The power of a good conference: from methodology wars to meaningful conversations

AES International Annual Conference audience

By Jade Maloney

There’s still a chill in the air, but the days are starting to lengthen, and you can sense the promise of spring. Must nearly be time for another AES conference.

I remember my first one: Canberra, 2009. I was still ‘green’, 18 months after falling out of publishing and into a role in evaluation. Andrew Leigh had just come out with his proposal for a hierarchy of evidence to inform Australian policy making, and there was an afternoon panel, including Leigh himself, to discuss it. The proposal in itself was nothing new (it drew on models from medical research in the US and social policy in the UK), but it added fuel to the still burning embers of the fire that was (is?) the methodology wars.

I didn’t yet know enough to unpack the arguments for and against the primacy of Randomised Control Trials (RCTs), but I couldn’t help thinking that there must be a more nuanced question and answer than the heated audience commentary suggested.

Fast forward to Canberra 2017. I’ve now got my own views about the kinds of questions that RCTs can and cannot answer, and I nearly choke on my chicken as economist Nicholas Gruen says RCTs are not the panacea they’re made out to be. We need to ask the right questions at the right times and choose appropriate methods to answer them. I agree.

The purpose of this trip down memory lane is not to ignite a methodological debate. It’s to say that the conference is a window into what matters to evaluation at the time. It seems to me that the discussion has also matured and that meaningful conversations at the conference – including candid discussions about failures – have an important role in developing the discipline. (I suppose discipline is the right term since we’re not technically a ‘profession’ – although the pathways to professionalisation project will lead us there).

Screenshot grounding data

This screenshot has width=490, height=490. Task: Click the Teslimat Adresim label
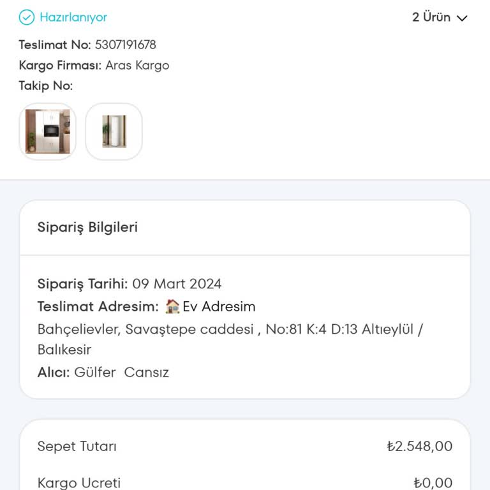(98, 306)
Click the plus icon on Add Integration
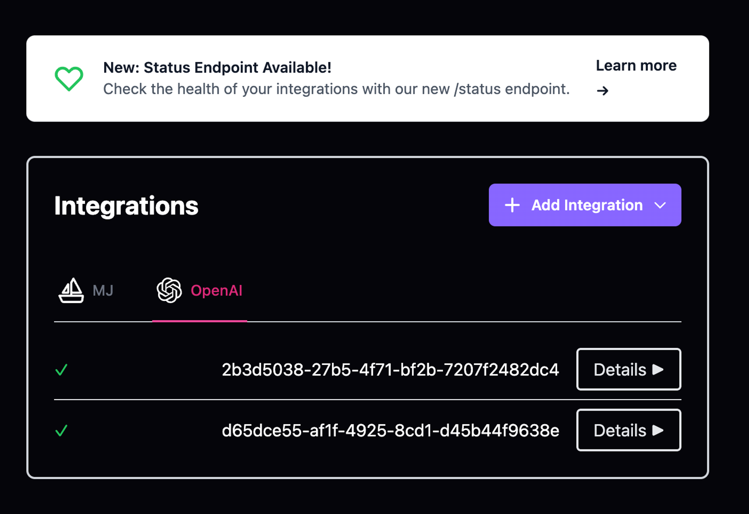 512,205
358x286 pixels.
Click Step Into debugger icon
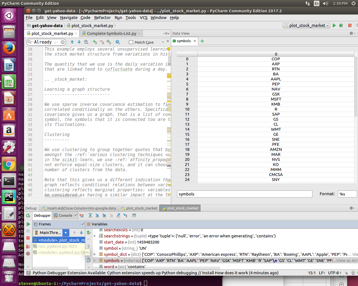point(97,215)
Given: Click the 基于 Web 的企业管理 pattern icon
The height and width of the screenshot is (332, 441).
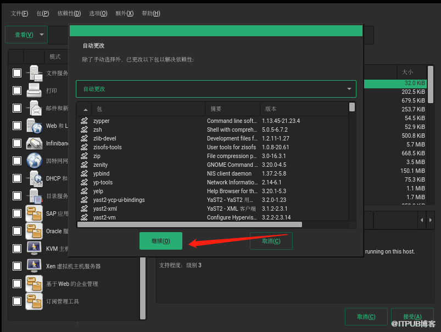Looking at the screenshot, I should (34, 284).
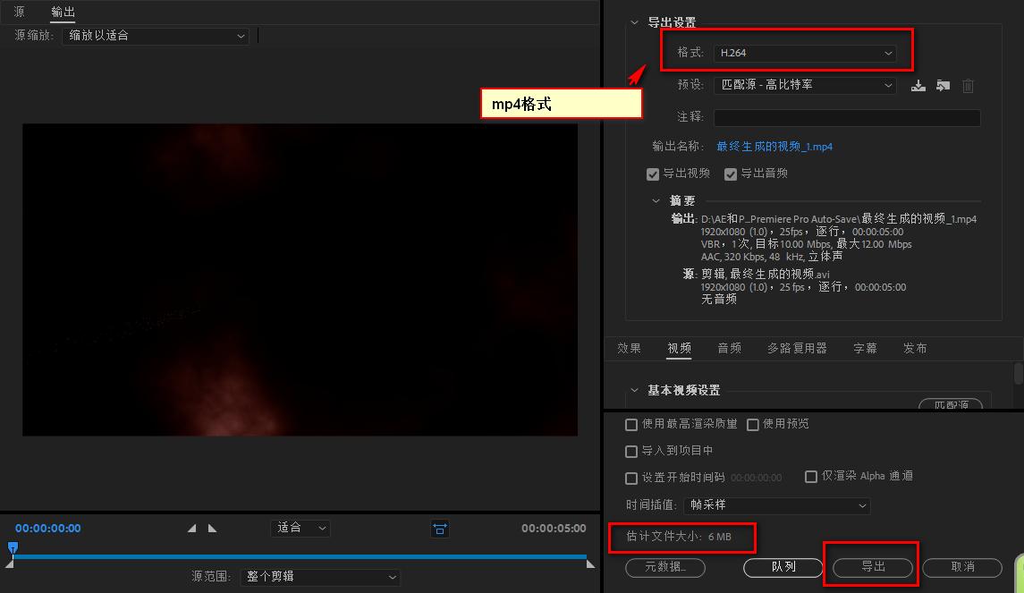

## [What to work on]
a) From the AES conference piece above, copy out everything from "By Jade Maloney" down to "another AES conference.".
b) In the AES conference piece, where and in what year was the author's first AES conference held?

## [Answers per task]
a)
By Jade Maloney

There’s still a chill in the air, but the days are starting to lengthen, and you can sense the promise of spring. Must nearly be time for another AES conference.

b) Canberra, 2009.